I turned to Lillynette, my gaze holding an equal mix of hope and determination. "If there's one thing I'm certain of, though, it's this. If a monster like me can wield a weapon meant for those with pure hearts…" I summoned my Keyblade to my hand to emphasize my point, "then redemption is possible for anyone. You are not the monster from your nightmare, Lillynette, any more than I am the same man I was when I was trying to become a Vasto Lorde."

I must have made Lillynette feel better, because she threw her arms around me in a bear hug. "You're right, Ulquiorra!" she beamed. "I'm a new woman! Time for me to decide my own destiny!"
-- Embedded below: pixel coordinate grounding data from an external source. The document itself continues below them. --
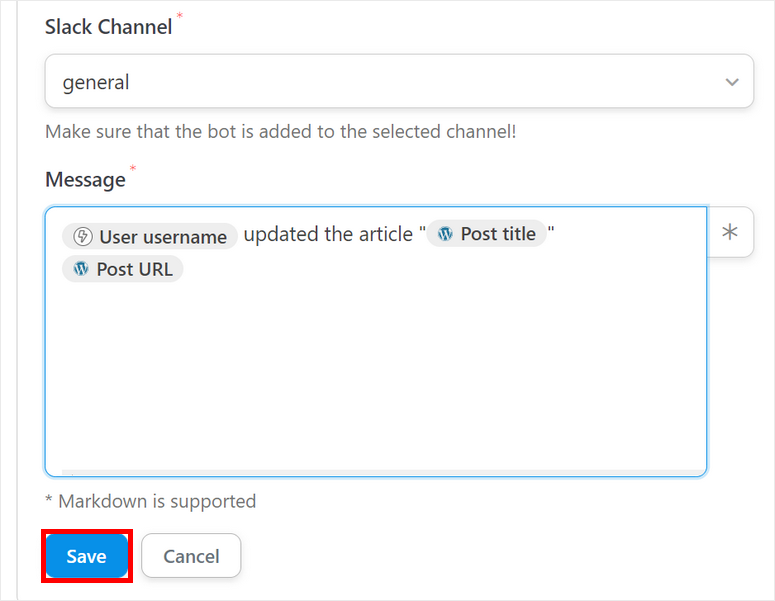
Task: Click empty space inside Message text box
Action: [375, 380]
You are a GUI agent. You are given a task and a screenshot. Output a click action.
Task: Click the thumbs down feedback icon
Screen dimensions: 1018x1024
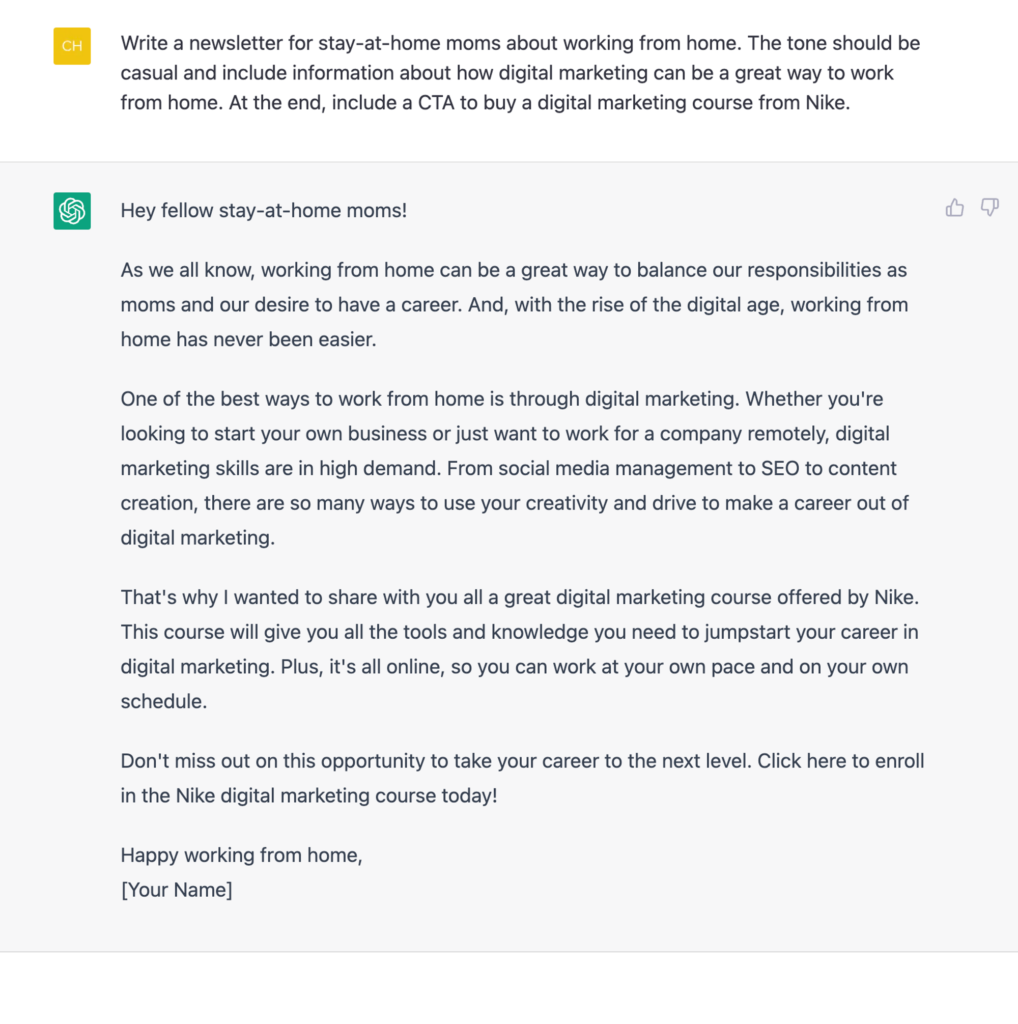click(990, 208)
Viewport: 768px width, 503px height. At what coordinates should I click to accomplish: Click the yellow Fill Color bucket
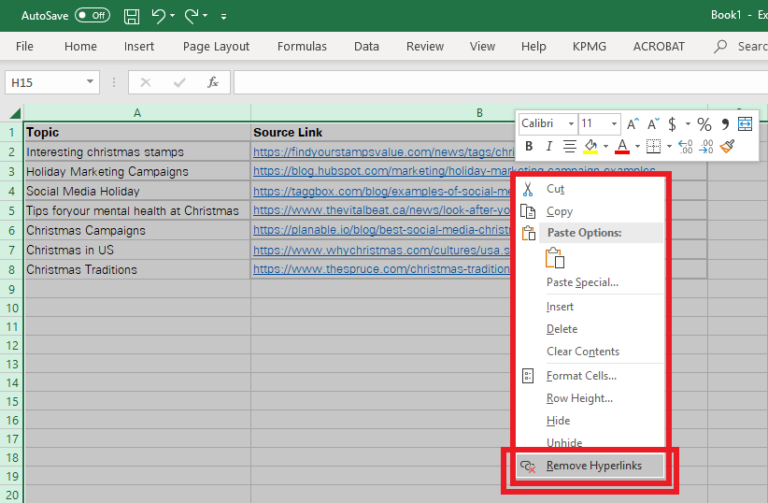pos(590,147)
She bounced towards the door. Right before she was about to leave, she turned back to me. "Before I forget – thank you, Ulquiorra!" She then closed the door, leaving me alone once again.

This time, though, I didn't feel nearly as bad. I turned over my words in my head. If a monster like me can wield a weapon meant for those with pure hearts, then redemption is possible for anyone. While I was saying that, I couldn't control what I was saying. Was it a lie I fabricated, just to make Lillynette feel better? Or was it my heart, trying to tell me and Lillynette a simple truth? I think – no, I believe – that the latter is what happened.

"You're wrong, Ichigo Kurosaki," I said out loud. "I am not who I was all those centuries ago. I am a new man, ready to defend the forces of light and every innocent being. Not because I was ordered to, but because my heart desires it." Satisfied, I went back to sleep.